- Born: July 10, 1983 (age 43) Tagata District, Shizuoka, Japan
- Native name: 室伏伸哉
- Nationality: Japanese
- Height: 5 ft 7 in (1.70 m)
- Weight: 115 lb (52 kg)
- Division: Strawweight
- Stance: Orthodox
- Fighting out of: Shizuoka, Japan
- Team: Submit Shizuoka
- Rank: Purple belt in Brazilian jiu-jitsu
- Years active: 2006-2018

Mixed martial arts record
- Total: 20
- Wins: 13
- By knockout: 1
- By submission: 7
- By decision: 5
- Losses: 6
- By knockout: 2
- By submission: 2
- By decision: 2
- Draws: 1

Other information
- Mixed martial arts record from Sherdog

= Shinya Murofushi =

Japanese martial artist

Shinya Murofushi (室伏伸哉, Murofushi Shinya) is a retired Japanese professional mixed martial artist who competed professionally for Shooto and Pancrase. He is the former Shooto World Flyweight (114 lb) champion. He is regarded by Fight Matrix as one of the best men's strawweight mixed martial artist of all time.

==Martial arts career==
Murofushi made his professional debut in the semifinals of the 2006 Shooto Rookie of the Year tournament against Hiroyuki Ikeda at Shooto 2006: 10/1 in Kitazawa Town Hall on October 1, 2006. He won the fight by a second-round submission. Murofushi faced Hiroaki Takezawa in the tournament finals at Shooto: Rookie Tournament Final on December 2, 2006. He won the fight by a first-round submission.

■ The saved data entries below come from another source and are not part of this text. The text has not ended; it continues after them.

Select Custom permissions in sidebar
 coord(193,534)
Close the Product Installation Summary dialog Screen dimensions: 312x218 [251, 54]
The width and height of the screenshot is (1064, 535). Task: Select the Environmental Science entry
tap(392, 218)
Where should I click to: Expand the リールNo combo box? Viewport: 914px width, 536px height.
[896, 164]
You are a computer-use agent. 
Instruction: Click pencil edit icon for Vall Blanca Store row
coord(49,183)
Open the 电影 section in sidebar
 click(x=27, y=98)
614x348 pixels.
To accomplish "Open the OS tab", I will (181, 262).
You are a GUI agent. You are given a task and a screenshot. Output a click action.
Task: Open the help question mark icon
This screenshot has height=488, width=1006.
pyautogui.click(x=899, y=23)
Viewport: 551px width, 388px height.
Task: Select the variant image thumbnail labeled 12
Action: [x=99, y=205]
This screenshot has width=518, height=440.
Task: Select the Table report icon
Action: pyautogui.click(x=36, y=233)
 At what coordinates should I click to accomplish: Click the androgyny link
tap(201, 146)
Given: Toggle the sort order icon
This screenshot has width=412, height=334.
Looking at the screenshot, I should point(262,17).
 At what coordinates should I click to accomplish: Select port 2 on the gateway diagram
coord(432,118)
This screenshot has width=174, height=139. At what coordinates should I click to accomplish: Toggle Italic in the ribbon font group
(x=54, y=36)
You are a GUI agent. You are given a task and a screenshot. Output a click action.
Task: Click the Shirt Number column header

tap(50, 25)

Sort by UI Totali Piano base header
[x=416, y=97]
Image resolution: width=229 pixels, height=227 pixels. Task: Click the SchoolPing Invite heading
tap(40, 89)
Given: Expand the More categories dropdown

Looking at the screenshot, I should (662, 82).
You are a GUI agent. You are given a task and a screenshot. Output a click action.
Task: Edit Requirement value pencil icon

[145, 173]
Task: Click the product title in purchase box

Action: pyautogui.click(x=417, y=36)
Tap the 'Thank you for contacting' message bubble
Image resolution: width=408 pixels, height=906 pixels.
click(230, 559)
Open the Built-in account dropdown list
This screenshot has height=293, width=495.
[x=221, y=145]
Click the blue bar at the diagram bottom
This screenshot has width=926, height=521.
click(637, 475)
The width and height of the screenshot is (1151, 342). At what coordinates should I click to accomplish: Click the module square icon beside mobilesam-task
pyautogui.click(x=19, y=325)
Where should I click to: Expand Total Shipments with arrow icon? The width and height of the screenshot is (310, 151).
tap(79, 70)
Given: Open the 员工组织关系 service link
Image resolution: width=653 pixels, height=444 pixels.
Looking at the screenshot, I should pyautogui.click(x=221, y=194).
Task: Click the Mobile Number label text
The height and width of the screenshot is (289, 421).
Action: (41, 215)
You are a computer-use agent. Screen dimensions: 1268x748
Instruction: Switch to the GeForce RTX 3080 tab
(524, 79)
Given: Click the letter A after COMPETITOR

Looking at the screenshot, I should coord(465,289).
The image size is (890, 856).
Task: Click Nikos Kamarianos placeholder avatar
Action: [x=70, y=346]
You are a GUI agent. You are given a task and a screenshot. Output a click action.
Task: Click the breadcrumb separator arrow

Murofushi faced the tenth-ranked Shooto flyweight contender Tatsuya Yamamoto at Shooto: 12th Round on November 11, 2012. He won the fight by a second-round submission.

Murofushi faced Junji Ito for the vacant Shooto World Flyweight (114lbs) Championship at Shooto: 1st Round 2014 on January 13, 2014. He won the fight by first-round technical submission. Murofushi made his first championship defense against the undefeated Yoshitaka Naito in the main event of Shooto: 7th Round 2014 on September 27, 2014. He lost the fight by a fifth-round submission, with just 3 seconds left in the contest.

Murofushi challenged Mitsuhisa Sunabe for the Pancrase Strawweight Championship at Pancrase - 295 on April 15, 2018. He lost the fight by a second-round knockout.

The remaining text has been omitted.